On May 15th, 9 o'clock A.M, Dr. Xuejiao Chen passed the Doctoral Dissertation Defense in the conference room on 9th floor of Automation Building. Her thesis topic is " Shape Analysis of Brain Structure Based on Digital Geometry".

Here is the abstract:

Since brain is one of the most important organ of human being, it is hot topic of medical science. With the rapid development of electrophysiology and neuroimaging techniques, people could obtain many kinds of data recorded from the brain. To deal with these data effectively will help us to understand the brain. At the same time, with the improvement of geometry theory, especially the research of digital geometry technique, it has great application foreground of introducing digital geometry to brain structure shape analysis. The main works and contributions of this dissertation are as follows:
(1) We introduced a spherical surface parameterization method based on discrete Euclidean Ricci flow. By improving the calculation of Gaussian curvature, we use Euclidean geometry to approximate the spherical case, which avoid the convex problem of spherical Ricci flow. The experimental results show that our method can achieve the Ricci flow spherical surface parameterization efficiently, while keeping the properties of Ricci flow like conformal, intrinsic and robustness. Compared with traditional Ricci flow, our method improved the convergence speed while keeping the accuracy of the results, which provide the reliability for later analysis.
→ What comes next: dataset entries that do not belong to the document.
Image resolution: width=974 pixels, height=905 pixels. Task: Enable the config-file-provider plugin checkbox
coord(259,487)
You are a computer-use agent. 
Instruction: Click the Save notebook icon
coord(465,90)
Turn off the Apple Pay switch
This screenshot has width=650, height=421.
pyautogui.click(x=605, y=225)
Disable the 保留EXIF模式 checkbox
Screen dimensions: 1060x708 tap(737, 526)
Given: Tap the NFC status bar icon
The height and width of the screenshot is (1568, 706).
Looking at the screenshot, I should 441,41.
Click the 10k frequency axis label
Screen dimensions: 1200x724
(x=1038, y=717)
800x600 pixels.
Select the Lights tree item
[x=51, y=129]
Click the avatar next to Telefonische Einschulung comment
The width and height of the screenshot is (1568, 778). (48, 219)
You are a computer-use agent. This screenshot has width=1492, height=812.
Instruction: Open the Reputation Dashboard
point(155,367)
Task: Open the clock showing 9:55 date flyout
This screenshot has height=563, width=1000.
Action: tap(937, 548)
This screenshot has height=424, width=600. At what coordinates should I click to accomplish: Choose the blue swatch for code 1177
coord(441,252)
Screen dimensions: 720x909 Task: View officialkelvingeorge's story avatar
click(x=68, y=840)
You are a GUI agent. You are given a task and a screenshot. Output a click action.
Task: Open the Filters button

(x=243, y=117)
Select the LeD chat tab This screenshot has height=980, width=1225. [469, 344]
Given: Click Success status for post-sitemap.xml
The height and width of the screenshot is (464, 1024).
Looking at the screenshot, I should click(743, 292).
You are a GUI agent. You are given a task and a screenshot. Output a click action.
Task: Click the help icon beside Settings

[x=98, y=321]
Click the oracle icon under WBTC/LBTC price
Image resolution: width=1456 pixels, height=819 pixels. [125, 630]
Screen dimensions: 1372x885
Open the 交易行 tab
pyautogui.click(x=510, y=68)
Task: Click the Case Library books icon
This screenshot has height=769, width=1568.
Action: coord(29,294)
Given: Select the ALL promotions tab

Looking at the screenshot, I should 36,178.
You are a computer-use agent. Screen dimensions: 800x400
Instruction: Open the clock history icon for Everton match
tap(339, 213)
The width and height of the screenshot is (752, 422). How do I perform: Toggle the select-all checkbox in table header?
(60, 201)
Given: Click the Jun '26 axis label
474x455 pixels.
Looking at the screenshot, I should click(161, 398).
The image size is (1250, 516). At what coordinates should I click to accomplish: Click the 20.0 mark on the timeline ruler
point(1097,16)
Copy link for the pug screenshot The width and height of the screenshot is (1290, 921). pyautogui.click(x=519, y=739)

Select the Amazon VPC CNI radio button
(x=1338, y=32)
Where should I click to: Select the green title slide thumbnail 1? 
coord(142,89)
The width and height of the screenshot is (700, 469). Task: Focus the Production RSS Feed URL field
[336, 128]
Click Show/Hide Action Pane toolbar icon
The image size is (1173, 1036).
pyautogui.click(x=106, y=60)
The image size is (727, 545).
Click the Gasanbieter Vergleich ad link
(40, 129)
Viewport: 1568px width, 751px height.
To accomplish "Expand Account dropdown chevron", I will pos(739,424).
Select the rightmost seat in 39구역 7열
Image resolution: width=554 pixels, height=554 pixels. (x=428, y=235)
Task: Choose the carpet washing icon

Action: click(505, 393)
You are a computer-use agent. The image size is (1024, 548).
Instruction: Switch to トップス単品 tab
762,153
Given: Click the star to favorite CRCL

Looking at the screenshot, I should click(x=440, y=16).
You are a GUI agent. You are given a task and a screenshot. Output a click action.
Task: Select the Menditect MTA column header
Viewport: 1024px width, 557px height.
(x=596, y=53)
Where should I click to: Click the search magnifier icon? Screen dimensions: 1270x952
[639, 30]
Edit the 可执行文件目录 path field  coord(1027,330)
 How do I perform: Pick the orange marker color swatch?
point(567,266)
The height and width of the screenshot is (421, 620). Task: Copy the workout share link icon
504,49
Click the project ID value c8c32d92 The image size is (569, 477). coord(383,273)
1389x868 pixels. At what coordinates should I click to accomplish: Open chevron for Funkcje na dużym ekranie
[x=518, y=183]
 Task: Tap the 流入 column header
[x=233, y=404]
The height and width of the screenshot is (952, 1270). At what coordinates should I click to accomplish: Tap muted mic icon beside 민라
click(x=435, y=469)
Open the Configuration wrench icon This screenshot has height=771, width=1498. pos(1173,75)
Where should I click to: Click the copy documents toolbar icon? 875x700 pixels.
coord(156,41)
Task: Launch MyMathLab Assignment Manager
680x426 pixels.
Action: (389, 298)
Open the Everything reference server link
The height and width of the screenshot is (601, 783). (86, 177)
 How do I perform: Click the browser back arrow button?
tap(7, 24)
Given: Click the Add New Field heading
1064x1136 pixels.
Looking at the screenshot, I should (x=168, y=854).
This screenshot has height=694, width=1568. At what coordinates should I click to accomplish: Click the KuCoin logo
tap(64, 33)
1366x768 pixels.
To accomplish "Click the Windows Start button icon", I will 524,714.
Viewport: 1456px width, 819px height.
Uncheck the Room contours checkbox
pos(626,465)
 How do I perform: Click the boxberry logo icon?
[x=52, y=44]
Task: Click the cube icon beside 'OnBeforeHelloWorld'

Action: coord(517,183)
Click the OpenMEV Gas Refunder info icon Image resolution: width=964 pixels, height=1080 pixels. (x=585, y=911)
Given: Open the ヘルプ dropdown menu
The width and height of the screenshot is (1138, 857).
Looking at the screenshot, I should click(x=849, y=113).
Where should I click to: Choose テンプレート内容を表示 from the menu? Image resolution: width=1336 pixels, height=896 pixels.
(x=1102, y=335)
(2) We proposed a multi-scale feature extraction and registration method based on Ricci energy. We first construct a scale space of the surface based on Ricci energy. Then, the multi-scale features are extracted from the shape space and used in the surface registration. The surface registration combined local multi-scale feature information and global Ricci energy together. The experimental results show that the multi-scale space features can successfully represent the shape geometry information with properties of intrinsic, robustness, etc. Besides, Ricci energy not only keep the Gaussian curvature information but also provide the conformal factor at the same time, which can represent more information of the shape. Thus, combining local feature and global Ricci energy together can make the registration improving the local accuracy around feature points while keeping the global registration result. Compared with traditional registration method with curvature and sulci, our method can improve the registration obviously.
(3) We use spherical harmonic coordinate to construct shape manifold, and introduce kernel regression to the shape manifold.